Created 03-17-2017 01:54 AM
I have a customer who is running SOLR 4.10.3. Is there a cross data center replication mechanism available for for this version? If not, what is the best practice to keep DR in sync.
Created 03-17-2017 02:21 PM
Cross Data Center Replication for Solr was released in Solr 6.x. It is not available in version 4.10.3.
http://archive.apache.org/dist/lucene/solr/ref-guide/apache-solr-ref-guide-4.10.pdf
Take a look at page 409 that talks about using the ReplicationHandler for making backup copies of indexes. You can always use standard filesystem methods for performing backups, but it isn't as clean as CDCR in Solr 6.x.
Solr 5.x introduced the ability to backup and restore your indexes using the API. I would encourage customers to upgrade to at least Solr 5.x.
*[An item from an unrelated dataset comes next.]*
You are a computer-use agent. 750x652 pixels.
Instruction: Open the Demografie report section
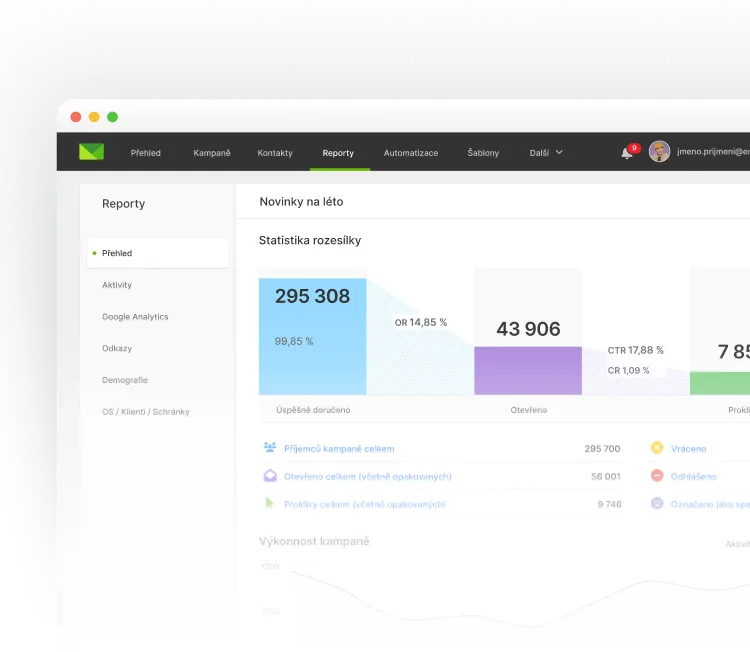125,380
Created 03-17-2017 02:21 PM
Cross Data Center Replication for Solr was released in Solr 6.x. It is not available in version 4.10.3.
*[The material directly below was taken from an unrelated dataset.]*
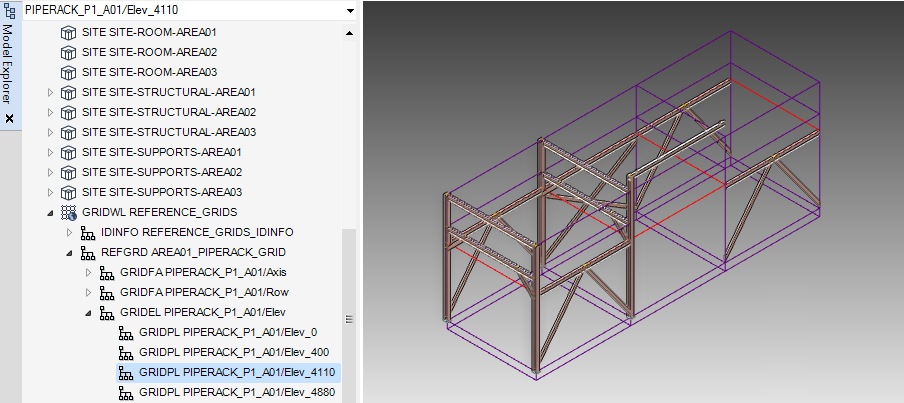Click the SITE-SUPPORTS-AREA03 site icon
The width and height of the screenshot is (904, 403).
click(69, 192)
http://archive.apache.org/dist/lucene/solr/ref-guide/apache-solr-ref-guide-4.10.pdf
Take a look at page 409 that talks about using the ReplicationHandler for making backup copies of indexes. You can always use standard filesystem methods for performing backups, but it isn't as clean as CDCR in Solr 6.x.
Solr 5.x introduced the ability to backup and restore your indexes using the API. I would encourage customers to upgrade to at least Solr 5.x.
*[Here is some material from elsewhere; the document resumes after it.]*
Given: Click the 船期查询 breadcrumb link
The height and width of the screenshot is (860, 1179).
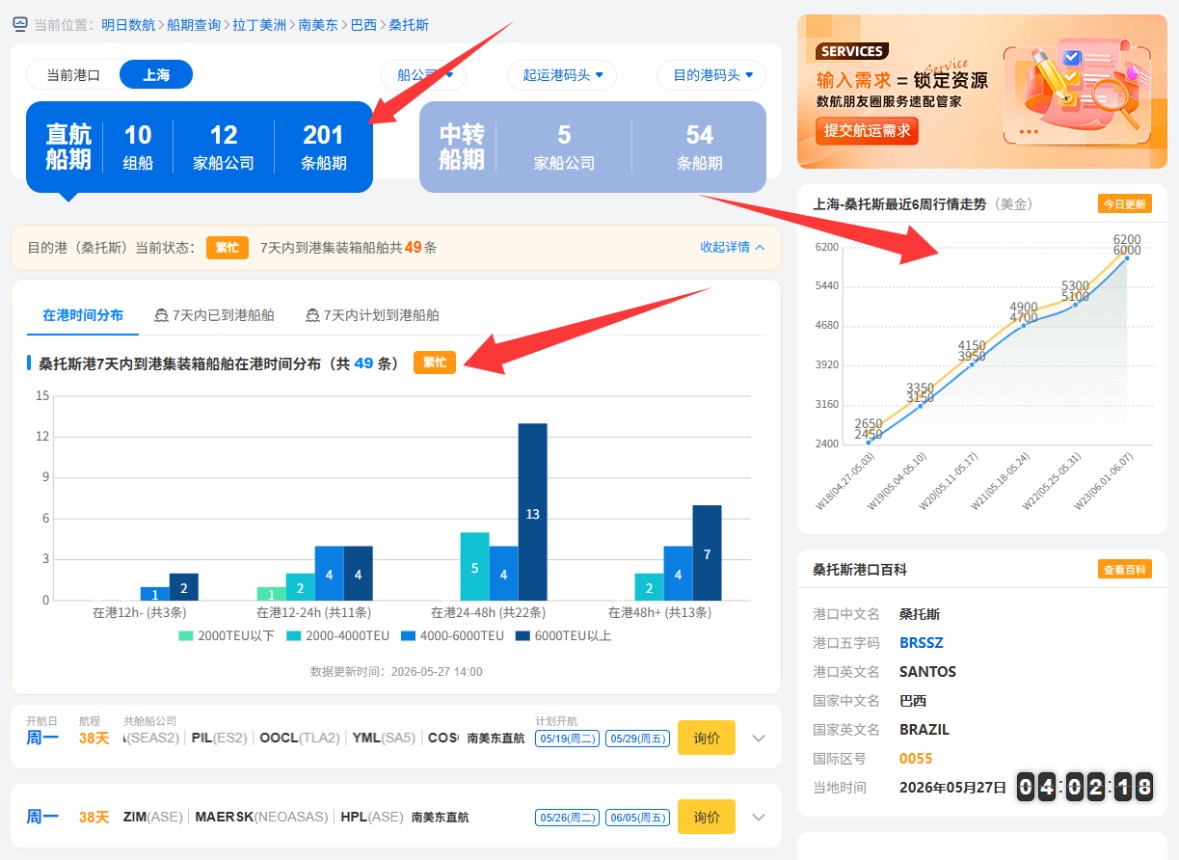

Created 03-17-2017 09:37 PM
Thanks @Michael Young
I'll ask customer to look into ReplicationHandler. In addition to that, when you say "use standard filesystem methods", it means in this case HDFS Distcp because SOLR is running on top of HDFS. Is that right?
Created 03-17-2017 09:44 PM
If Solr is storing the indexes on HDFS, then you have a fairly easy way of doing backups.
You can use HDFS snapshots to take incremental backups of the Solr index directories on HDFS and then use distcp to copy those snapshots to another HDFS cluster. That provides the ability to have local backup copies and remote backup copies.
If you didn't want to perform the HDFS snapshots, you could simply use distcp to replicate the HDFS data to another cluster. However, you lose the easy ability to restore an HDFS snapshot from a local backup.